Filreis's work follows earlier studies such as Who Paid the Piper?: CIA and the Cultural Cold War by Frances Stonor Saunders (Reviews Monthly Review; CIA) which described how the CIA and other anti-communist organisations funded journals such as the Partisan Review, promoted writers such as George Orwell, and most famously supported abstract expressionism. The influence of these policies is debatable; while some people claim abstract expressionism was otherwise worthless and its valorisation is all a CIA plot, a more measured response sees the CIA as attempting to shift the world's cultural balance from Europe (with its strong left-wing tendencies) towards the USA. Promoting abstract art also damaged the left-wing representational art that had been popular in public contexts in the 1930s and 40s, funded by New Deal money, with the many followers of Mexican muralist Diego Rivera, and black artists like Jacob Lawrence. And art is not a matter of isolated geniuses: they require money, often from government or institutional sources (most American poets seem to earn their living through universities), but also a supportive creative and critical community.
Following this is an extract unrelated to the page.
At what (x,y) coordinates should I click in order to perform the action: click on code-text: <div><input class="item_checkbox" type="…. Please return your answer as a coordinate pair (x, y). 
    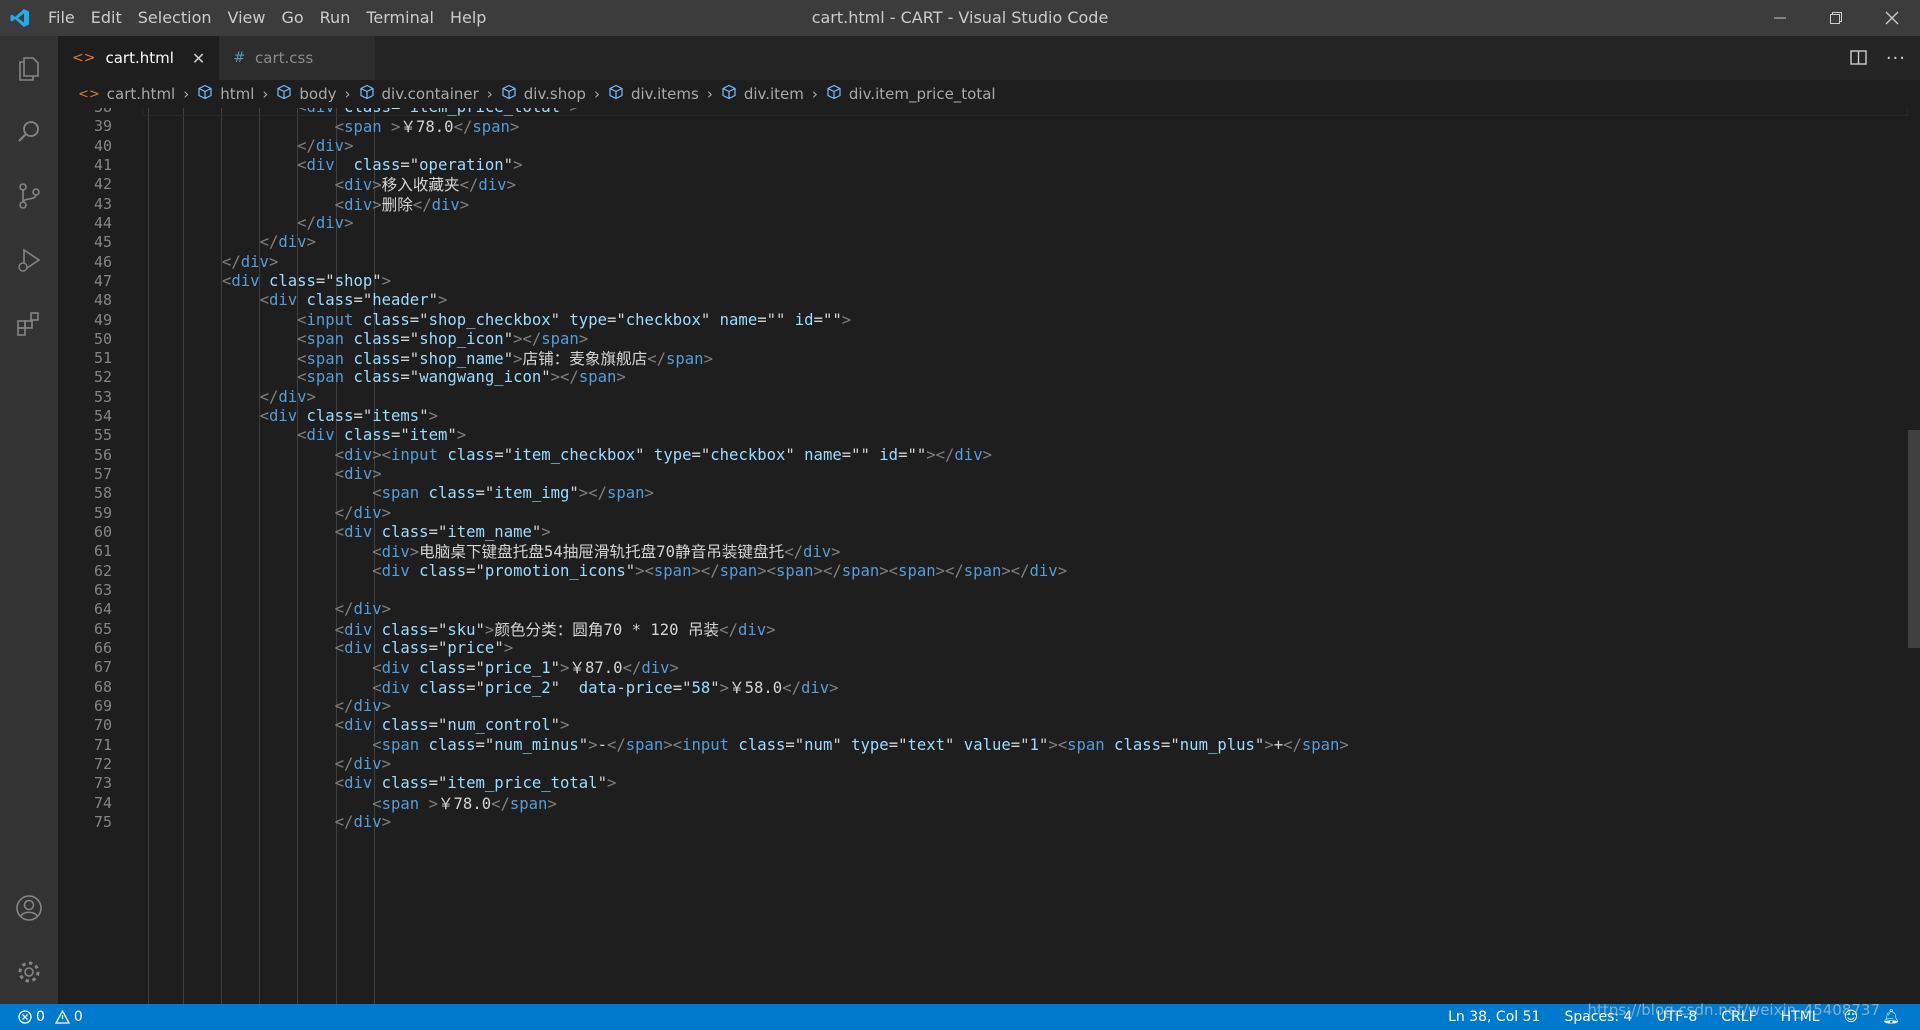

There was certainly debate in the 1950s as to whether anti-communists should fund the abstract expressionists or more traditional artists, so it's noteworthy that in poetry the opposite side seemed to win compared to what happened in painting. And now we have an art world dominated by abstraction and conceptualism, and a literary world that seems shy of experiment. Cultural history often seems to conservatives to be a history of great men and women, and to those on the left as a story of historical inevitability under the wheels of capitalism, but Filreis shows that neither view is sufficient, and literary reputations and the success of artistic movements often hinge on political expediency and decisions that have little to do with art.